[START OF RECORD EXCERPTS]
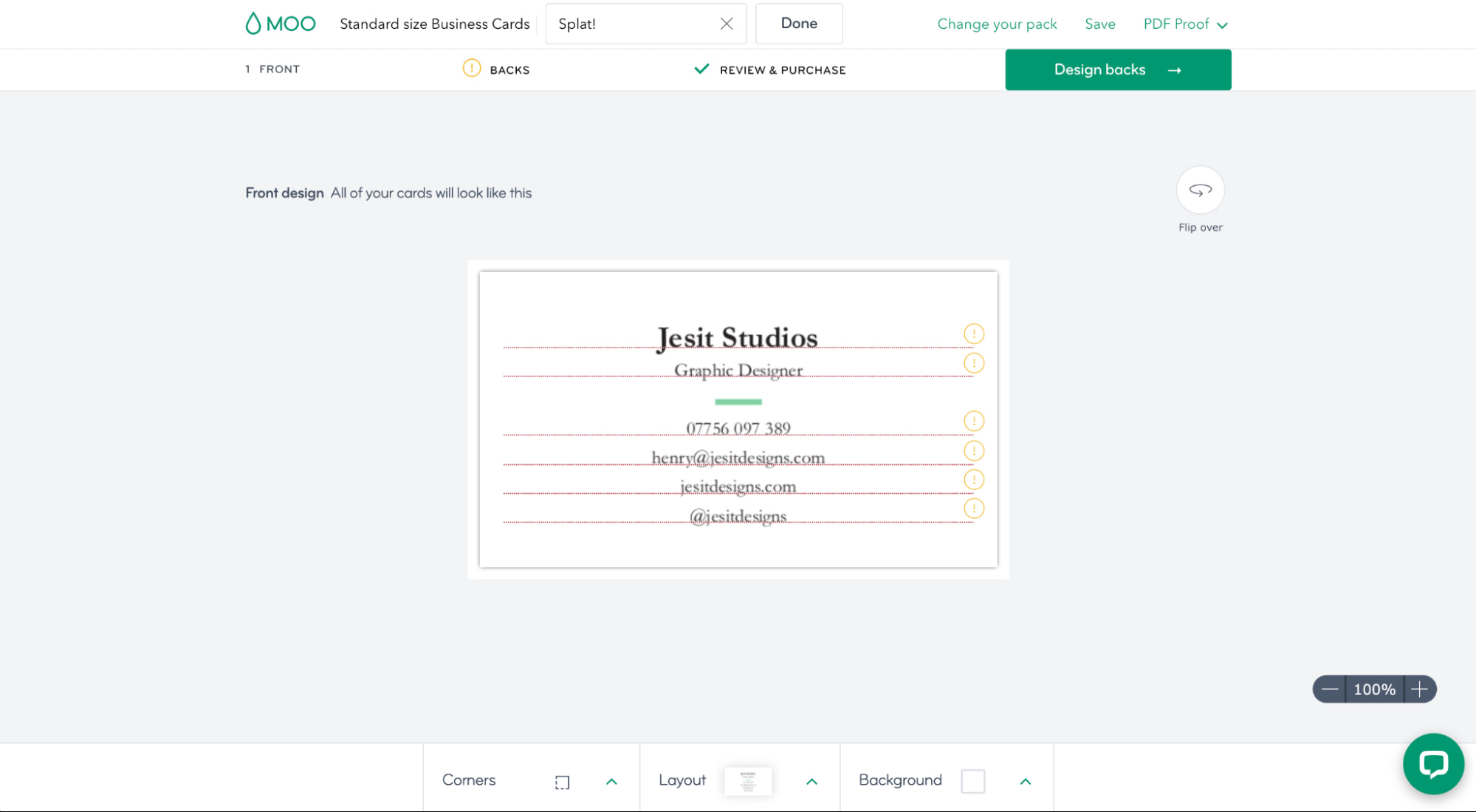Image resolution: width=1476 pixels, height=812 pixels.
Task: Clear the Splat! name field with X
Action: [726, 24]
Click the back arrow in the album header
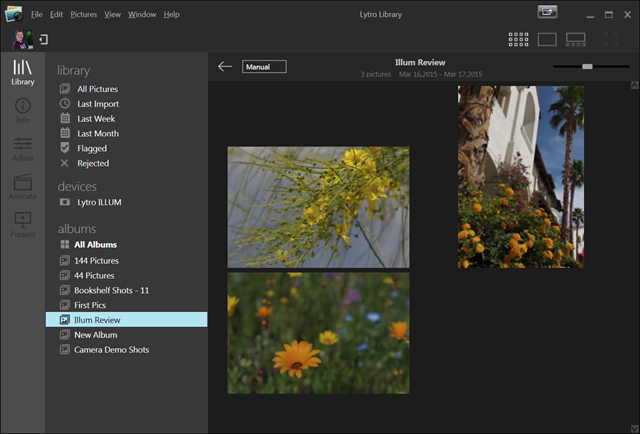The image size is (640, 434). (225, 67)
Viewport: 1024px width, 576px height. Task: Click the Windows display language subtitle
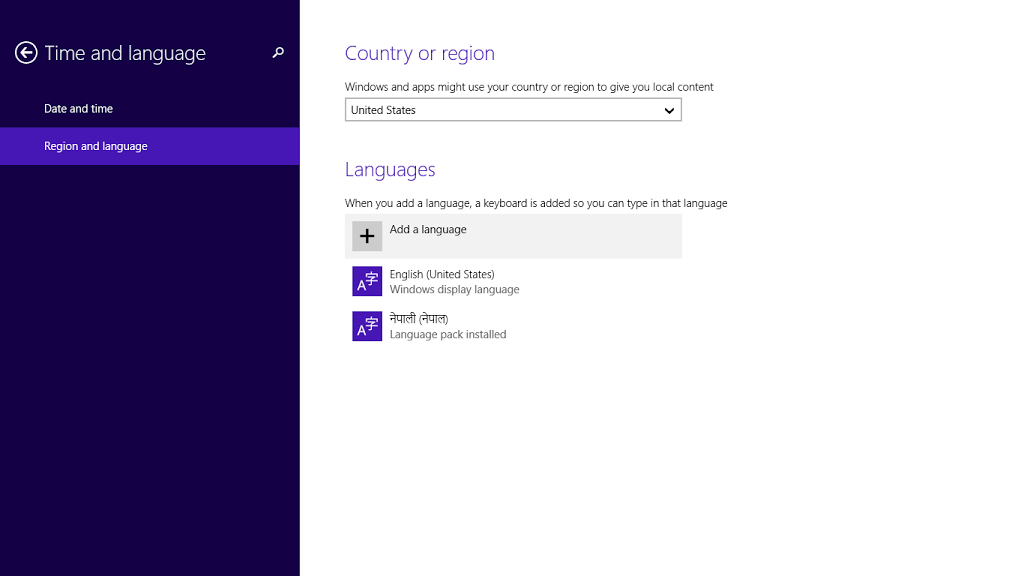pos(454,290)
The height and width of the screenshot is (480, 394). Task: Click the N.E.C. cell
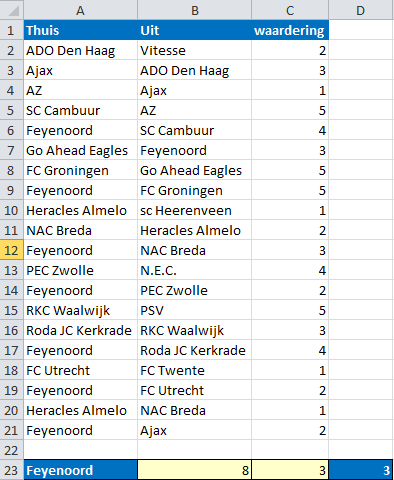(x=194, y=270)
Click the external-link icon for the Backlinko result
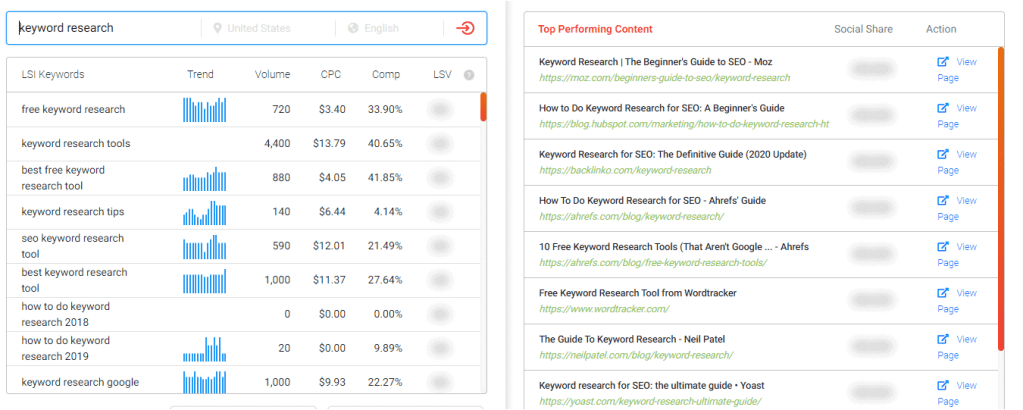 [942, 155]
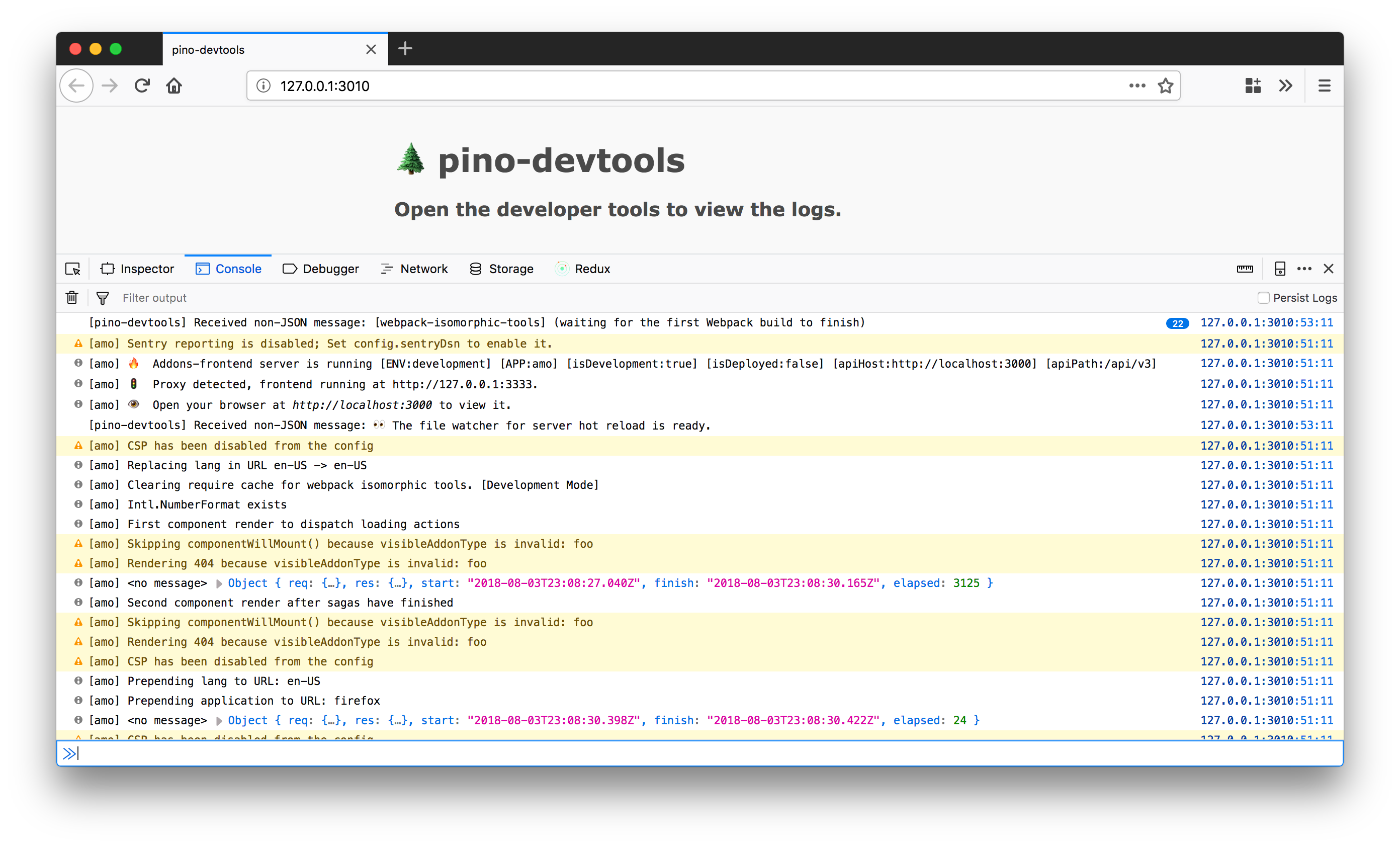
[END OF RECORD EXCERPTS]
◆ SET TASK: Reproduce all of the data above word for word, omitting the pictures.

◆ TASK OUTPUT:
Image resolution: width=1476 pixels, height=812 pixels.
Task: Clear the Splat! name field with X
Action: [726, 24]
Click the back arrow in the album header
The image size is (640, 434). (225, 67)
Viewport: 1024px width, 576px height. Task: Click the Windows display language subtitle
pos(454,290)
The height and width of the screenshot is (480, 394). Task: Click the N.E.C. cell
(x=194, y=270)
Click the external-link icon for the Backlinko result
 [942, 155]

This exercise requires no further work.